(DATA IN THIS EXERCISE)

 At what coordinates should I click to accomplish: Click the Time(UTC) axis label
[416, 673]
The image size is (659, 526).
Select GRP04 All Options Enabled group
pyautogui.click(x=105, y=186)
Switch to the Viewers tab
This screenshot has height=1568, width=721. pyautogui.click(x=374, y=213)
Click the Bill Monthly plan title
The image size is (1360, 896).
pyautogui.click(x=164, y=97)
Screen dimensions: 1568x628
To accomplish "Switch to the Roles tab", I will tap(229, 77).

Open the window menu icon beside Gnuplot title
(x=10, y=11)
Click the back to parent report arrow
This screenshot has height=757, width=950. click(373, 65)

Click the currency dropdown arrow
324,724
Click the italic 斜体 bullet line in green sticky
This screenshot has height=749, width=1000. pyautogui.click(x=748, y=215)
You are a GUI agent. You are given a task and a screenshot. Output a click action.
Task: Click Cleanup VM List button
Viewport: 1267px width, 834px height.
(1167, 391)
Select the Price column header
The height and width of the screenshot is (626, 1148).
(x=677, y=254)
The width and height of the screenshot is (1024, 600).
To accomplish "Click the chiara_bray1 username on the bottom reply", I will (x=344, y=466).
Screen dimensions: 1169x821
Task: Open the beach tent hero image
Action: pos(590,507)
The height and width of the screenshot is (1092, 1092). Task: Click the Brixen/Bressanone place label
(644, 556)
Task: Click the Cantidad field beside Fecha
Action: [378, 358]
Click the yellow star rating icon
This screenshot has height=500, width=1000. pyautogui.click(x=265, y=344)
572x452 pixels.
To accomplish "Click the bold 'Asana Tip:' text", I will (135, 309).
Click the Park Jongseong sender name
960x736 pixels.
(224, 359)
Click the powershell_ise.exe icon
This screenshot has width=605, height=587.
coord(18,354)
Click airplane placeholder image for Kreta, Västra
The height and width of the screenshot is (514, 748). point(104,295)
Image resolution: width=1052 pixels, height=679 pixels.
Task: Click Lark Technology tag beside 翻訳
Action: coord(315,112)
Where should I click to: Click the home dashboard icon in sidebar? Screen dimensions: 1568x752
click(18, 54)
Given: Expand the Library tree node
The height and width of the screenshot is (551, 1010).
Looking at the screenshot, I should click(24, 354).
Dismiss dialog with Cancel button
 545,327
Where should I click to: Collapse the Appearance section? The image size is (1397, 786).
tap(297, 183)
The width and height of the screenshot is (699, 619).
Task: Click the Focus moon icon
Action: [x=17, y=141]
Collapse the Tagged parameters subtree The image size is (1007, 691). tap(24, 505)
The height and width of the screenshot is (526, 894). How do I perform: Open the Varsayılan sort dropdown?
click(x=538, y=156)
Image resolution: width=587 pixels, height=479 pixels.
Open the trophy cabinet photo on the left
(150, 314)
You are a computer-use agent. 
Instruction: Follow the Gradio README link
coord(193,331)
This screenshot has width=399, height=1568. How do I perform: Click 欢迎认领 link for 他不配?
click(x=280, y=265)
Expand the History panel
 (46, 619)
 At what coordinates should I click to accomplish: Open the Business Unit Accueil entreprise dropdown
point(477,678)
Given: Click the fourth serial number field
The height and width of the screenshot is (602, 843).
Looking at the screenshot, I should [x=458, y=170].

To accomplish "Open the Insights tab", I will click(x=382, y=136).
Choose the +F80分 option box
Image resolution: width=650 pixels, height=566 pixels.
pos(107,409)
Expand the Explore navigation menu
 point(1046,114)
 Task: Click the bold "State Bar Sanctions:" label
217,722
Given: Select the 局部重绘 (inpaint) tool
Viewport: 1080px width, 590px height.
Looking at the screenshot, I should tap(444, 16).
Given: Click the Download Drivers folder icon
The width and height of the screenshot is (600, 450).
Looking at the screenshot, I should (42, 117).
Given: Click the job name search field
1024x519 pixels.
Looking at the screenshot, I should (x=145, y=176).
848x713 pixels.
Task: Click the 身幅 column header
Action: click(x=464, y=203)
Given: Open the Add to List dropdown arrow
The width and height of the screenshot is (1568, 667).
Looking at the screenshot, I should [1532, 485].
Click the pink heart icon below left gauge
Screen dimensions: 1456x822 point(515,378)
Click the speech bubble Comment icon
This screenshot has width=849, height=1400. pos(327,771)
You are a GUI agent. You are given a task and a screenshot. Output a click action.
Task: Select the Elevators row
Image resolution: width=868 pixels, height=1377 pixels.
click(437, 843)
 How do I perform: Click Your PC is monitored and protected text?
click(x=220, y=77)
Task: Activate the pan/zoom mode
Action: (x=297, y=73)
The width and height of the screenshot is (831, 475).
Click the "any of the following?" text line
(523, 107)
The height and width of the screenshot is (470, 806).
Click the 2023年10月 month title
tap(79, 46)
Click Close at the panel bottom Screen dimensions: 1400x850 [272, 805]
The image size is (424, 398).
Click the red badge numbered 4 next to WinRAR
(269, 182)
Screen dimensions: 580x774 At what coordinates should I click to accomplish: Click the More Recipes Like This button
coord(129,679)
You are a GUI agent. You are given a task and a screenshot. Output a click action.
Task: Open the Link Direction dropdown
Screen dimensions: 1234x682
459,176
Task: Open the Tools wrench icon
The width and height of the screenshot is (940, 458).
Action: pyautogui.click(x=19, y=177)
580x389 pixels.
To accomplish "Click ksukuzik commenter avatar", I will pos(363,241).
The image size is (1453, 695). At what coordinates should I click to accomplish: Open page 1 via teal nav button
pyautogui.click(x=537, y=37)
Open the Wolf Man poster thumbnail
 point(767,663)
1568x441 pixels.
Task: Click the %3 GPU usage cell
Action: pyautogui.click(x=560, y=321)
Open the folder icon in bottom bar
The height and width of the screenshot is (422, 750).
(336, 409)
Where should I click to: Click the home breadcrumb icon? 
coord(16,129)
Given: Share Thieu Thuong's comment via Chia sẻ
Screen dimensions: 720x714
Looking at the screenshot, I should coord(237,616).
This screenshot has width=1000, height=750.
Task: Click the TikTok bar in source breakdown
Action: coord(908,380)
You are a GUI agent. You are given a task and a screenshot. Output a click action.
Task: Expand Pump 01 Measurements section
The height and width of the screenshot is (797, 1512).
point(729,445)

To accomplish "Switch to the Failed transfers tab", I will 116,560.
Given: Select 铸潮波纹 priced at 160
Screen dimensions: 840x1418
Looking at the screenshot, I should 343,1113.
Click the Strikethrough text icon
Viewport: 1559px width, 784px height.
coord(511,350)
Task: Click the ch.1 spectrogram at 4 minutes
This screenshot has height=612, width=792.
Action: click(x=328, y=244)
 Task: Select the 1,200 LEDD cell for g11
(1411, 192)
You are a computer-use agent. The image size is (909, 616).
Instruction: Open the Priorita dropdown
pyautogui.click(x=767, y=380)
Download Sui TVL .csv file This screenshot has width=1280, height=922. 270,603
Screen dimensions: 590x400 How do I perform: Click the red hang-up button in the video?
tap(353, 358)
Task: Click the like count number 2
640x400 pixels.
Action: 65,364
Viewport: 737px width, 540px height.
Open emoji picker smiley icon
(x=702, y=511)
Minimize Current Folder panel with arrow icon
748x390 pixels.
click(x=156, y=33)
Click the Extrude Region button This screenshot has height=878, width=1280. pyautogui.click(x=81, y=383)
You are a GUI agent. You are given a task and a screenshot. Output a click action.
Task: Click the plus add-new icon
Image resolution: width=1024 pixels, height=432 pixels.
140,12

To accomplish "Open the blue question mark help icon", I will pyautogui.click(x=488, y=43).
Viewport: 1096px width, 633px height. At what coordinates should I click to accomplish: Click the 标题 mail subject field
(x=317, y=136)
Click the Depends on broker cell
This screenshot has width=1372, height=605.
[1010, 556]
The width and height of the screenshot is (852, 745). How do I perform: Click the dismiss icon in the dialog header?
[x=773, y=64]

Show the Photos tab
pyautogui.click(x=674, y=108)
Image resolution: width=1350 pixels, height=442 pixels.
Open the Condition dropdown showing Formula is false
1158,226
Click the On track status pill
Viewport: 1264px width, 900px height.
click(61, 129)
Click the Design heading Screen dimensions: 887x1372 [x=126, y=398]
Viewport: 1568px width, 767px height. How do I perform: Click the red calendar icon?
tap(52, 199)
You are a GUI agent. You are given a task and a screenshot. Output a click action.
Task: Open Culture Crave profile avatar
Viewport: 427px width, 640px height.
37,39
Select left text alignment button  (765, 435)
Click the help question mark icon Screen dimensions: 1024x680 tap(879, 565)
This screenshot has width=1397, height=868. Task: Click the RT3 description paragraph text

(End DATA IN THIS EXERCISE)

Begin at the line that has "Download Sui TVL" in the entries above; stop after the line that has "Image resolution: width=1350". Transcribe exactly those lines and no others.

ANSWER SPACE:
Download Sui TVL .csv file This screenshot has width=1280, height=922. 270,603
Screen dimensions: 590x400 How do I perform: Click the red hang-up button in the video?
tap(353, 358)
Task: Click the like count number 2
640x400 pixels.
Action: 65,364
Viewport: 737px width, 540px height.
Open emoji picker smiley icon
(x=702, y=511)
Minimize Current Folder panel with arrow icon
748x390 pixels.
click(x=156, y=33)
Click the Extrude Region button This screenshot has height=878, width=1280. pyautogui.click(x=81, y=383)
You are a GUI agent. You are given a task and a screenshot. Output a click action.
Task: Click the plus add-new icon
Image resolution: width=1024 pixels, height=432 pixels.
140,12

To accomplish "Open the blue question mark help icon", I will pyautogui.click(x=488, y=43).
Viewport: 1096px width, 633px height. At what coordinates should I click to accomplish: Click the 标题 mail subject field
(x=317, y=136)
Click the Depends on broker cell
This screenshot has width=1372, height=605.
[1010, 556]
The width and height of the screenshot is (852, 745). How do I perform: Click the dismiss icon in the dialog header?
[x=773, y=64]

Show the Photos tab
pyautogui.click(x=674, y=108)
Image resolution: width=1350 pixels, height=442 pixels.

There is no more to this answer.